A full audio language lands in Beta. Scope:

  • Stings — short branded audio cues for specific events: correct answer, incorrect answer, time-up, lock, big reveal, end of round, end of quiz.
  • Transitions — slide-advance whoosh, leaderboard reveal swell, round-change motif.
  • Big-reveal audio language — the audio counterpart to the visual big-reveal motif (scale + glow pulse). A short branded sting that punctuates winning moments and final reveals.
  • Ambient music bed (light) — optional low-level music between rounds; muted during questions. Author-controllable per quiz.
  • Per-team buzzer jingles (Alpha — earlier than the rest of the audio language). Teams pick a jingle from the quiz's bundled set at join (F-CL-15); the Host plays it when that team wins a buzzer first-press (F-HO-27). The jingles themselves are author-supplied (avoids music-licensing exposure on the platform) with a small built-in Designer library of pre-licensed defaults (F-DE-29). Mixing should sit at the same loudness band as the branded stings so a buzzer-win doesn't unpleasantly spike against a correct-answer cue.

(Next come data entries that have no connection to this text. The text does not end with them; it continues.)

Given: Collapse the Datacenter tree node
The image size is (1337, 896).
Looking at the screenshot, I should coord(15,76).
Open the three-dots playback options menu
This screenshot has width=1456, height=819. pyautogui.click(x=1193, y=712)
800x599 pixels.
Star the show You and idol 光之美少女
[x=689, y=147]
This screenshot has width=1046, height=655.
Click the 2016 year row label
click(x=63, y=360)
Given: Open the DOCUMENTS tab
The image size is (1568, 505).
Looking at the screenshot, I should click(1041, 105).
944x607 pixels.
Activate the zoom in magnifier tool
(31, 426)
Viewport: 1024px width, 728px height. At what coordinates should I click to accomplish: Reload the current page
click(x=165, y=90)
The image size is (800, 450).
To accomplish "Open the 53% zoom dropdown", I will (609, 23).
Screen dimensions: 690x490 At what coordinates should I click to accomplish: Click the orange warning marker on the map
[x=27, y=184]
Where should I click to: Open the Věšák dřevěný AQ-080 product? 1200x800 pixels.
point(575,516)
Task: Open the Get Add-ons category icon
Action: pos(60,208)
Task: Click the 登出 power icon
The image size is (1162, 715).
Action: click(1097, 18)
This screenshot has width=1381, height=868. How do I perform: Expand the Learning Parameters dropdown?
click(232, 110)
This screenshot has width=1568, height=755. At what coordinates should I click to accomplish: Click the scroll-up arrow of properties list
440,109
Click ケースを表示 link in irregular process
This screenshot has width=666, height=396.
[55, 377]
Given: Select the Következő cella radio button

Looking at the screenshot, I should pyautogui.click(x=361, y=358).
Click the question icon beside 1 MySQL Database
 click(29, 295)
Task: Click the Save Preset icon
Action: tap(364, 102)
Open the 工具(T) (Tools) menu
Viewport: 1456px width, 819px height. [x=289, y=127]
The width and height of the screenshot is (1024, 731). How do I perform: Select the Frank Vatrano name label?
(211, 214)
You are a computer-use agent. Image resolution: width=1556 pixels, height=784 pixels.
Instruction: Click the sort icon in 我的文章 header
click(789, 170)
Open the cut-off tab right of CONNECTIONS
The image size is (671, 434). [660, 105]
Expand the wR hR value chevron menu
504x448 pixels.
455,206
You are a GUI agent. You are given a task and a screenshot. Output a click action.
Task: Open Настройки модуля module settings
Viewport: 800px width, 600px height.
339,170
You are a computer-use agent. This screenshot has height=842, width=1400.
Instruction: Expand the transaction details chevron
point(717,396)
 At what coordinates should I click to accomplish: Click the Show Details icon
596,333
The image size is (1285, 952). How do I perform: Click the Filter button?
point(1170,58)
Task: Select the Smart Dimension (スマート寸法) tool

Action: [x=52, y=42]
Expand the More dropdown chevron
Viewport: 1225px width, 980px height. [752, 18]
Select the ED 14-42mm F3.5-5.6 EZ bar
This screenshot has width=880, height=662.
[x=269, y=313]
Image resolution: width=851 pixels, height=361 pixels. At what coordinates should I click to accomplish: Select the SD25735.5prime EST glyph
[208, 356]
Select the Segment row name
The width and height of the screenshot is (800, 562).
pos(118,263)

Licensing and music sourcing decisions for the Beta audio language belong to Beta-phase work, not this spec. The audio language is mixed for the venue: stings should cut through pub ambient noise without being intrusive.

Team identity client host

Each team has a visual identity bundled at join: name, colour (Beta), avatar (premade or captured photo, Alpha), and buzzer jingle (Alpha). The identity carries through every Host moment the team is featured in: leaderboard rows, big-reveal callouts, correct-answer pings, buzzer-win playback. Per-team photos render at a fixed circular crop at leaderboard-row scale and at a larger square crop on the join-screen team roster. Author-supplied premade avatars use the same crop frame so the leaderboard reads consistently whether a team chose their own photo or the bundled set.

Layout and spacing

The shared spacing scale and per-app layout primitives. Subsections marked *{app}* apply to that app specifically and appear in the per-app design-spec PDFs.

Spacing scale

8 px base — 4, 8, 16, 24, 32, 48, 64, 96. Use only these values across every app surface.

Host canvas host

Fixed virtual 1920×1080 (16:9) that scales to fit the connected display. Author places elements at absolute coordinates. Large type, generous spacing, readable from across a room. Information density low; visual impact high.

Client canvas client

Responsive layout — anchored regions and stacks rather than absolute coordinates — adapting across phone, tablet, portrait, and landscape. Primary actions in the thumb-reachable lower half. Tap targets ≥ 44×44 pt.

Voice and tone

  • Friendly and confident — like a host who knows the room and is having fun.
  • Concise — quiz nights have rhythm; copy that drags kills the energy.
  • Playful, not silly — wit and mild theatre, never trying too hard.
  • Inclusive — no in-jokes participants might not get, no jargon.